Quite a few Ridgefielders were surprised when First Selectman Rudy Marconi responded to a reporter’s question by saying, well, yes, he might be interested in running for governor.

Peggy Marconi, for one.

The first selectman got a call at his office: “‘Rudolph, have you seen the front page?’ Whenever my wife calls me ‘Rudolph,’ it’s reason to be concerned,” he said Tuesday, May 2.

A one-column headline on the front page of the April 27 Ridgefield Press said: “Rudy for governor?” with a subhead, “Marconi doesn’t rule out bid for office.”

“I am thinking,” Marconi had told reporter Kate Czaplinski on her CT Pulse show broadcast by the HAN Network, which also publishes The Ridgefield Press.

“I don’t know if my wife, if she’s watching, would appreciate it, but Peggy is a supporter of  mine,” he said on air.

She wasn’t watching the April 26 broadcast. But she did see a story about it in the April 27 Press.

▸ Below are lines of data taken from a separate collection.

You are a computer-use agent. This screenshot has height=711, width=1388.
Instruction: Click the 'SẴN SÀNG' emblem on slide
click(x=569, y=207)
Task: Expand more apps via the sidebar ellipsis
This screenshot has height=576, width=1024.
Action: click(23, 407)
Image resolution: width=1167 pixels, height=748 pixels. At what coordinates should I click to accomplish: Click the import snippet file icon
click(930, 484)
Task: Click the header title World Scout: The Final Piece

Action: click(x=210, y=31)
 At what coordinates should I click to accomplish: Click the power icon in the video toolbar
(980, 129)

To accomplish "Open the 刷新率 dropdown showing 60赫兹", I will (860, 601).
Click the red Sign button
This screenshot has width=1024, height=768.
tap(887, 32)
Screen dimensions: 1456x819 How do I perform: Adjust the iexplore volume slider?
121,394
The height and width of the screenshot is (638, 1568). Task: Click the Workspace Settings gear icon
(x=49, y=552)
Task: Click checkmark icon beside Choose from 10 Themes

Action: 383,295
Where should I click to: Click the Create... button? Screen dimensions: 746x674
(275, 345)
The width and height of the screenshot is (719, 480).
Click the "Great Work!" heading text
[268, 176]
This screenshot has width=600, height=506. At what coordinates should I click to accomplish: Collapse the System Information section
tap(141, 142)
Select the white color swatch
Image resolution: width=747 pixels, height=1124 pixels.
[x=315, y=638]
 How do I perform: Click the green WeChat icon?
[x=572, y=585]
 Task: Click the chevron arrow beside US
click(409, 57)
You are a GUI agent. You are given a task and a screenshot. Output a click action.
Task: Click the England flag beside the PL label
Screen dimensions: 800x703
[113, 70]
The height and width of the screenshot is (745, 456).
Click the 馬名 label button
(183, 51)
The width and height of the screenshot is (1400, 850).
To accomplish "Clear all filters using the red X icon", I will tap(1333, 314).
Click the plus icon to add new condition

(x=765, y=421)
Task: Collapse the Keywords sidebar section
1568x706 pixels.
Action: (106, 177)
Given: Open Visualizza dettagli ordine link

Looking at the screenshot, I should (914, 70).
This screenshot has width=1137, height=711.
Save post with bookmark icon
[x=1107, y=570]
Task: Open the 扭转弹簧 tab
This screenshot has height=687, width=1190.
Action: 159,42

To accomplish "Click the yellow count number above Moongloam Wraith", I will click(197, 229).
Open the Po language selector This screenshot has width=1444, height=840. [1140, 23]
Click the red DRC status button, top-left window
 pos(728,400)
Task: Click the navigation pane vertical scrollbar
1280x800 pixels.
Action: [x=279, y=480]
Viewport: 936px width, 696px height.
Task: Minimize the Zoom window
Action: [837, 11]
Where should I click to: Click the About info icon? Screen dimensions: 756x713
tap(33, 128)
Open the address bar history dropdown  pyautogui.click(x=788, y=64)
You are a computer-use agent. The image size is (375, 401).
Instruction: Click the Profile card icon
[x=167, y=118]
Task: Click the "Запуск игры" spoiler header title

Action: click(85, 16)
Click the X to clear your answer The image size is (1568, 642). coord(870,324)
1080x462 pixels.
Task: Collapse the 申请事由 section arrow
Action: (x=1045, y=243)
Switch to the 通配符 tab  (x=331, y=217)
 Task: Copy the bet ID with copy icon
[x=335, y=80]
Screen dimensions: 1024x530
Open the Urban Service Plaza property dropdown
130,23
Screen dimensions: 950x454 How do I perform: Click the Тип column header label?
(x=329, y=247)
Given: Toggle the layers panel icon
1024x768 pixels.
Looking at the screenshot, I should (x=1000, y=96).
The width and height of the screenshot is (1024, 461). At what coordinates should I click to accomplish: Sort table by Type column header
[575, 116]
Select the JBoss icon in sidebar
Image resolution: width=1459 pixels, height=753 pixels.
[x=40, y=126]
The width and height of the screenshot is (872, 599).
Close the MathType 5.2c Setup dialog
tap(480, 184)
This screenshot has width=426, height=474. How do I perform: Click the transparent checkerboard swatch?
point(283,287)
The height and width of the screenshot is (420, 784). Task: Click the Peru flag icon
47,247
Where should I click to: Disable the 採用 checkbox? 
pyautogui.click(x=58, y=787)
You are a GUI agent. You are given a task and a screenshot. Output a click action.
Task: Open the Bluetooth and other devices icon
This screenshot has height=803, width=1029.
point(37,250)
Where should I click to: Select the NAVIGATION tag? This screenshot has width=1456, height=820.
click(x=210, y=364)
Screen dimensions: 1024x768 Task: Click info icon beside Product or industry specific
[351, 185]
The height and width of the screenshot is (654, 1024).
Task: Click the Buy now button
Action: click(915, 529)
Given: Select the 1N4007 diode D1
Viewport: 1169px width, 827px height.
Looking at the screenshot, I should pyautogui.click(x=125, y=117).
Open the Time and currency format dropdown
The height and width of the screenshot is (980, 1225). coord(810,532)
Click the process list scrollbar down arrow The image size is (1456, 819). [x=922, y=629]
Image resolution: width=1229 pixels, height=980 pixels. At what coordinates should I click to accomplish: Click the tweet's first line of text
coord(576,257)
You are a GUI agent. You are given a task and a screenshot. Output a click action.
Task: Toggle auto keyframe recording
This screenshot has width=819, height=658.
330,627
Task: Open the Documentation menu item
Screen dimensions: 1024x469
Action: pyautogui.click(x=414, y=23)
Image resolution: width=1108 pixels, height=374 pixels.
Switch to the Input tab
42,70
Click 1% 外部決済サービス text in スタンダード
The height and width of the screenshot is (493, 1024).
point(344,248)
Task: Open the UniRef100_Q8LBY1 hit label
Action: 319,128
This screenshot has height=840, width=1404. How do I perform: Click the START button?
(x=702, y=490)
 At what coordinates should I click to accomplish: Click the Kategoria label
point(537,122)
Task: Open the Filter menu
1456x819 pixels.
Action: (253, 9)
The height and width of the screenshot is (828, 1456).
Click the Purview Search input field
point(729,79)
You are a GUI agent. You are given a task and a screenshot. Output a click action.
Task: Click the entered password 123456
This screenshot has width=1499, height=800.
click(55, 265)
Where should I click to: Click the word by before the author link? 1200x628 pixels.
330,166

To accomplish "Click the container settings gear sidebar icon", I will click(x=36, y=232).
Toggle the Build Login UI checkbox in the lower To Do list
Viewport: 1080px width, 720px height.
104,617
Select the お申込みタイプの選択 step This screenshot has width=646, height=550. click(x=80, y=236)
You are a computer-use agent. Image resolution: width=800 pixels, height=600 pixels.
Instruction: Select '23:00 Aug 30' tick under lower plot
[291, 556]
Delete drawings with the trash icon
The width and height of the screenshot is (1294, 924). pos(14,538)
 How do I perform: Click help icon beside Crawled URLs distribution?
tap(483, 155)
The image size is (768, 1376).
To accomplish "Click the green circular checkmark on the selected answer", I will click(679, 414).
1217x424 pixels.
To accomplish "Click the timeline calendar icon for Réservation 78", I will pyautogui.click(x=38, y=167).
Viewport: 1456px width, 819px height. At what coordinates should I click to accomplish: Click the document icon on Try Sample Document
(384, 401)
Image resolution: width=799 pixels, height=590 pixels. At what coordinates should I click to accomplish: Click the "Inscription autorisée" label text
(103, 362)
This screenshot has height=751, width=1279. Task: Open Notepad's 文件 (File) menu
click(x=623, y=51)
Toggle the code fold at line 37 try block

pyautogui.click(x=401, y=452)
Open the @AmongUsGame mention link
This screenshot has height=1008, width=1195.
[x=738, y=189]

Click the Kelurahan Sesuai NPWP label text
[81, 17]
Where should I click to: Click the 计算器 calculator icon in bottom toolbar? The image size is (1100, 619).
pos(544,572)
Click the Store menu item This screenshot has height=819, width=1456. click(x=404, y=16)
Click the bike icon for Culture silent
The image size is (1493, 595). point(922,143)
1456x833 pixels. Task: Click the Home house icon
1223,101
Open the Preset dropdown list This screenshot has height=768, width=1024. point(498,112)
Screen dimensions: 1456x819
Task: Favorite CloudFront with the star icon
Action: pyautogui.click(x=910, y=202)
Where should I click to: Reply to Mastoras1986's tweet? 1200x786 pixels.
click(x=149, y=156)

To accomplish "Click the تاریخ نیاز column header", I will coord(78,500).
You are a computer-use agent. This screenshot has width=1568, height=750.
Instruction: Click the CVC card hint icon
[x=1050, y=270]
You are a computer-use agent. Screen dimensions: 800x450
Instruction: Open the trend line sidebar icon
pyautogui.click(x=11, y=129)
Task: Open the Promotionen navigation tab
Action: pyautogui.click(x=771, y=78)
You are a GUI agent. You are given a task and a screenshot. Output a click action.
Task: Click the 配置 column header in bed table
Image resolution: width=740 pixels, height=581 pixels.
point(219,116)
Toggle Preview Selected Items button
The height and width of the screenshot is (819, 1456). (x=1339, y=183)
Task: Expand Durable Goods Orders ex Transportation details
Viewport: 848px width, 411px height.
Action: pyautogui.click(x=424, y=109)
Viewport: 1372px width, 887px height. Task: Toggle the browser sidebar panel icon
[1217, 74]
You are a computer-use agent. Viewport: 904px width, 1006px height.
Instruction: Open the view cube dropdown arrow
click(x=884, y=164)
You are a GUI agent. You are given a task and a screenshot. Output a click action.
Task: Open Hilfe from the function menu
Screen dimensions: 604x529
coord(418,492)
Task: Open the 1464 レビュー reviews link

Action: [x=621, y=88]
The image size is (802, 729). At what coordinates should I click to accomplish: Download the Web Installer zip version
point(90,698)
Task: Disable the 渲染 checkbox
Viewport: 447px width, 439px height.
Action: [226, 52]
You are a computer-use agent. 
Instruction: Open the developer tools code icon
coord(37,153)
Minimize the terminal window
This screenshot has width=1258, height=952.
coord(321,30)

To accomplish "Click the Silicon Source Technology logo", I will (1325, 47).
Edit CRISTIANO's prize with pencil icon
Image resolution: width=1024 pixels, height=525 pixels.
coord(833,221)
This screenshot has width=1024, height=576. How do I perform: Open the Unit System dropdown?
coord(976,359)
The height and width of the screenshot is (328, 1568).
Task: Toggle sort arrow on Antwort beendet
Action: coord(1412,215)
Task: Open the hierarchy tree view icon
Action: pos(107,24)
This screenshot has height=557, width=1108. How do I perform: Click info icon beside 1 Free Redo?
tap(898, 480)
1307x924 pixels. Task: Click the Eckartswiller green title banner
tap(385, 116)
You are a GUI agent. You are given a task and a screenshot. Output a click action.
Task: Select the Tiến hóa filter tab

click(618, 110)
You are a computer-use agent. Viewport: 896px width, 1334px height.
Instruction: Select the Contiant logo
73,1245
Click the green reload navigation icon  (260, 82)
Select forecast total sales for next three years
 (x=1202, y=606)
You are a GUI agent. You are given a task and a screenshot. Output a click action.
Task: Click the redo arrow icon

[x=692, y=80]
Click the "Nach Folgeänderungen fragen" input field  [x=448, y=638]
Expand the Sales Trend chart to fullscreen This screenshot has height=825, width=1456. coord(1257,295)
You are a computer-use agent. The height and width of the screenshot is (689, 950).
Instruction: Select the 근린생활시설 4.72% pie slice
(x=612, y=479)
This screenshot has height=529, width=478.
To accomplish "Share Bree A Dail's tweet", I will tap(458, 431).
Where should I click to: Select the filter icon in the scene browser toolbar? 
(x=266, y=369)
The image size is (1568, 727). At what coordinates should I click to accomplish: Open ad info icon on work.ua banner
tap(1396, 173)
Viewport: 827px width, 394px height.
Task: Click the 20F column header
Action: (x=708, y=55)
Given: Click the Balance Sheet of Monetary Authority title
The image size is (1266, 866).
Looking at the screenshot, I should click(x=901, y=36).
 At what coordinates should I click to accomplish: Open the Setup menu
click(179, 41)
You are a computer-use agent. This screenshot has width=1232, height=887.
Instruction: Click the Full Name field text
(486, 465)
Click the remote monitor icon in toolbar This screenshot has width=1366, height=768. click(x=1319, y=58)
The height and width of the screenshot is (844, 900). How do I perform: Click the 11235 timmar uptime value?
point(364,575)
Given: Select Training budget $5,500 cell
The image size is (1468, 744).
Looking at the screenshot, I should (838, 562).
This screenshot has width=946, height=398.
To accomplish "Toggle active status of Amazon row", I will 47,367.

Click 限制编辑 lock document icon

The potential candidate hadn’t been expecting his answer to make it from CT Pulse to the next day’s paper.

He hadn’t told his wife.

Because he’s not running for governor — not yet, anyway. He just answered a question.

Marconi was on Czaplinski’s show talking about the group StopPotCt.org and his concerns about possible legalization of recreational marijuana in the state.

Czaplinski knows Marconi from her years working at The Press, reporting on Ridgefield. Gov. Dannel Malloy had announced he wasn’t seeking another term, leaving the Democratic Party without a candidate — or an obvious front-runner.

And Marconi had looked at a gubernatorial run before. He’d formed an exploratory committee back in 2010.

So she asked. And he answered.

“She kind of caught me off guard about it. Geeze, can’t rule it out. But, Kate, I haven’t even talked to Peggy about it,” Marconi said.

Reception

Reaction has generally been positive among folks around town.

“It’s been interesting,” he said. “They’re saying: ‘Good luck, you’ve got our vote. We’d rather you stay here, but we understand.’”

He’s still talking as if he’s in the “can’t rule it out” stage.

“Well, it’s always a thought, but there’s definitely been no decision,” he said Tuesday. “There are a multitude of people who’ve thrown their hats into the ring, from Joe Ganim in Bridgeport, Kevin Lembo, our state controller, and the list goes on.”

“But there is also the question of money. It’s a very expensive decision. And you need statewide support.”

Has Marconi heard from people around the state?

“No,” he said.

Deficit

Given the whole situation in Hartford, isn’t the Connecticut governor’s office a politician’s nightmare?

“Why would you want to go there with such a deficit, now at $2.2 billion dollars?” Marconi suggested.

“It’s obviously a deficit that’s going to take a multi-year approach,” he said. “That’s how we look at things here in Ridgefield. We don’t do a one-year or two-year, we look well ahead, we have a five-year program. And we also look 10 and 15 years out.”

What makes him think he could take on all the difficulties besieging the state?

“Eighteen years of working for the people of Ridgefield, and having participated in a lot of what goes on in Hartford from a chief elected official’s perspective,” he said. “I’ve gained a lot of knowledge and a lot of understanding and a lot of experience.

“So when I look at other people in a position of throwing their hat into the ring, they really have no more experience than I do. They haven’t really done better at their job than I have here in Ridgefield. You have to think, Can I help the state of Connecticut?”

Purple

He’s a Democrat repeatedly re-elected in a town where Republicans are by far the larger party.

“I don’t think of myself as red or blue, I think of myself as purple,” Marconi said. “Maybe I could bring that to the state with some success?”

And there’s always that next hill to climb — sometimes it looks like the mountaintop.

“Would I like to do it? Yes,” Marconi said. “But there are a lot of variables to be weighed. The most important one, my marriage.”